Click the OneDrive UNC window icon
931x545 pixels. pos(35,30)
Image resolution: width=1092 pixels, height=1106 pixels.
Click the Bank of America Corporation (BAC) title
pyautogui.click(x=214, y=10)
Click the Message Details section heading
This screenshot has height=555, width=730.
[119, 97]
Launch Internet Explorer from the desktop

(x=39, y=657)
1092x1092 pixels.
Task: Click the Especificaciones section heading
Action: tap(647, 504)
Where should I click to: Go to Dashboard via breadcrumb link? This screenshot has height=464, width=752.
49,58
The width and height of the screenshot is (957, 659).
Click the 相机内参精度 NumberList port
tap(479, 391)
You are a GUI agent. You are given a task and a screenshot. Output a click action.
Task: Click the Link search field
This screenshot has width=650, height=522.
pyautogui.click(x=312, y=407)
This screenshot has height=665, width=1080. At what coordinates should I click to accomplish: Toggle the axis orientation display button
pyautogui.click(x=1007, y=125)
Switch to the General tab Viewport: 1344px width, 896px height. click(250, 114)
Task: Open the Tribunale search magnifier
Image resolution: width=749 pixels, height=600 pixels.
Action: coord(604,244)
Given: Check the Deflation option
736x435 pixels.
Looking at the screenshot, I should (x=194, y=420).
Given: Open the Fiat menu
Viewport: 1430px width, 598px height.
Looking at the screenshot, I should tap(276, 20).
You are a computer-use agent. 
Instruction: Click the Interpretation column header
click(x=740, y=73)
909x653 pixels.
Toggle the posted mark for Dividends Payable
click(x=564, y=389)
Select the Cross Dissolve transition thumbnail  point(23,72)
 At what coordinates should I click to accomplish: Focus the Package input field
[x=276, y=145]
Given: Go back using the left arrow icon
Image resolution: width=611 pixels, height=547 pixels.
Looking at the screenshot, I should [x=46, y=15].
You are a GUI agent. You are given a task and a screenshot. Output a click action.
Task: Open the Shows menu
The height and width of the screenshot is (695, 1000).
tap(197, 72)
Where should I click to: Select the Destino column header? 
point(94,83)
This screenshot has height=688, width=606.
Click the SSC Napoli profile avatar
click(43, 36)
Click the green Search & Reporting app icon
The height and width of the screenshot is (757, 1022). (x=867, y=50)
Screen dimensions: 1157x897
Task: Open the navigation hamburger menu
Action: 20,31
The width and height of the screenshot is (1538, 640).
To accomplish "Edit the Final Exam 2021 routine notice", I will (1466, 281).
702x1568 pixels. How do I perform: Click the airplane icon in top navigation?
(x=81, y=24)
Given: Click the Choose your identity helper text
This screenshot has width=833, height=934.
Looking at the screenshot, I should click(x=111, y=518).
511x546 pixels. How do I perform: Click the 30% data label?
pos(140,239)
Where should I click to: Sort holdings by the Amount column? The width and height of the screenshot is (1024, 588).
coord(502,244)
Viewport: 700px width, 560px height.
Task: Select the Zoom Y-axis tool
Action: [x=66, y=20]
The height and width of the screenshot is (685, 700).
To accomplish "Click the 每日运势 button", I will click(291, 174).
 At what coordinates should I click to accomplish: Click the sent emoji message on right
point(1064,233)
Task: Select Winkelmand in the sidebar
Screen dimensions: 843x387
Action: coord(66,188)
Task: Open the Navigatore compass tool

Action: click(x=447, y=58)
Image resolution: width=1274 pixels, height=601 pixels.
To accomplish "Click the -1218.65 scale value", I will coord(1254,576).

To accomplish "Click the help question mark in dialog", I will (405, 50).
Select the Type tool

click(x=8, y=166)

☆ ☆ ☆ ☆ ☆

• Task details: Word for word, copy all of the listing above.

• Exercise output:
Click the OneDrive UNC window icon
931x545 pixels. pos(35,30)
Image resolution: width=1092 pixels, height=1106 pixels.
Click the Bank of America Corporation (BAC) title
pyautogui.click(x=214, y=10)
Click the Message Details section heading
This screenshot has height=555, width=730.
[119, 97]
Launch Internet Explorer from the desktop

(x=39, y=657)
1092x1092 pixels.
Task: Click the Especificaciones section heading
Action: tap(647, 504)
Where should I click to: Go to Dashboard via breadcrumb link? This screenshot has height=464, width=752.
49,58
The width and height of the screenshot is (957, 659).
Click the 相机内参精度 NumberList port
tap(479, 391)
You are a GUI agent. You are given a task and a screenshot. Output a click action.
Task: Click the Link search field
This screenshot has width=650, height=522.
pyautogui.click(x=312, y=407)
This screenshot has height=665, width=1080. At what coordinates should I click to accomplish: Toggle the axis orientation display button
pyautogui.click(x=1007, y=125)
Switch to the General tab Viewport: 1344px width, 896px height. click(250, 114)
Task: Open the Tribunale search magnifier
Image resolution: width=749 pixels, height=600 pixels.
Action: coord(604,244)
Given: Check the Deflation option
736x435 pixels.
Looking at the screenshot, I should (x=194, y=420).
Given: Open the Fiat menu
Viewport: 1430px width, 598px height.
Looking at the screenshot, I should tap(276, 20).
You are a computer-use agent. 
Instruction: Click the Interpretation column header
click(x=740, y=73)
909x653 pixels.
Toggle the posted mark for Dividends Payable
click(x=564, y=389)
Select the Cross Dissolve transition thumbnail  point(23,72)
 At what coordinates should I click to accomplish: Focus the Package input field
[x=276, y=145]
Given: Go back using the left arrow icon
Image resolution: width=611 pixels, height=547 pixels.
Looking at the screenshot, I should [x=46, y=15].
You are a GUI agent. You are given a task and a screenshot. Output a click action.
Task: Open the Shows menu
The height and width of the screenshot is (695, 1000).
tap(197, 72)
Where should I click to: Select the Destino column header? 
point(94,83)
This screenshot has height=688, width=606.
Click the SSC Napoli profile avatar
click(43, 36)
Click the green Search & Reporting app icon
The height and width of the screenshot is (757, 1022). (x=867, y=50)
Screen dimensions: 1157x897
Task: Open the navigation hamburger menu
Action: 20,31
The width and height of the screenshot is (1538, 640).
To accomplish "Edit the Final Exam 2021 routine notice", I will (1466, 281).
702x1568 pixels. How do I perform: Click the airplane icon in top navigation?
(x=81, y=24)
Given: Click the Choose your identity helper text
This screenshot has width=833, height=934.
Looking at the screenshot, I should click(x=111, y=518).
511x546 pixels. How do I perform: Click the 30% data label?
pos(140,239)
Where should I click to: Sort holdings by the Amount column? The width and height of the screenshot is (1024, 588).
coord(502,244)
Viewport: 700px width, 560px height.
Task: Select the Zoom Y-axis tool
Action: [x=66, y=20]
The height and width of the screenshot is (685, 700).
To accomplish "Click the 每日运势 button", I will click(291, 174).
 At what coordinates should I click to accomplish: Click the sent emoji message on right
point(1064,233)
Task: Select Winkelmand in the sidebar
Screen dimensions: 843x387
Action: coord(66,188)
Task: Open the Navigatore compass tool

Action: click(x=447, y=58)
Image resolution: width=1274 pixels, height=601 pixels.
To accomplish "Click the -1218.65 scale value", I will coord(1254,576).

To accomplish "Click the help question mark in dialog", I will (405, 50).
Select the Type tool

click(x=8, y=166)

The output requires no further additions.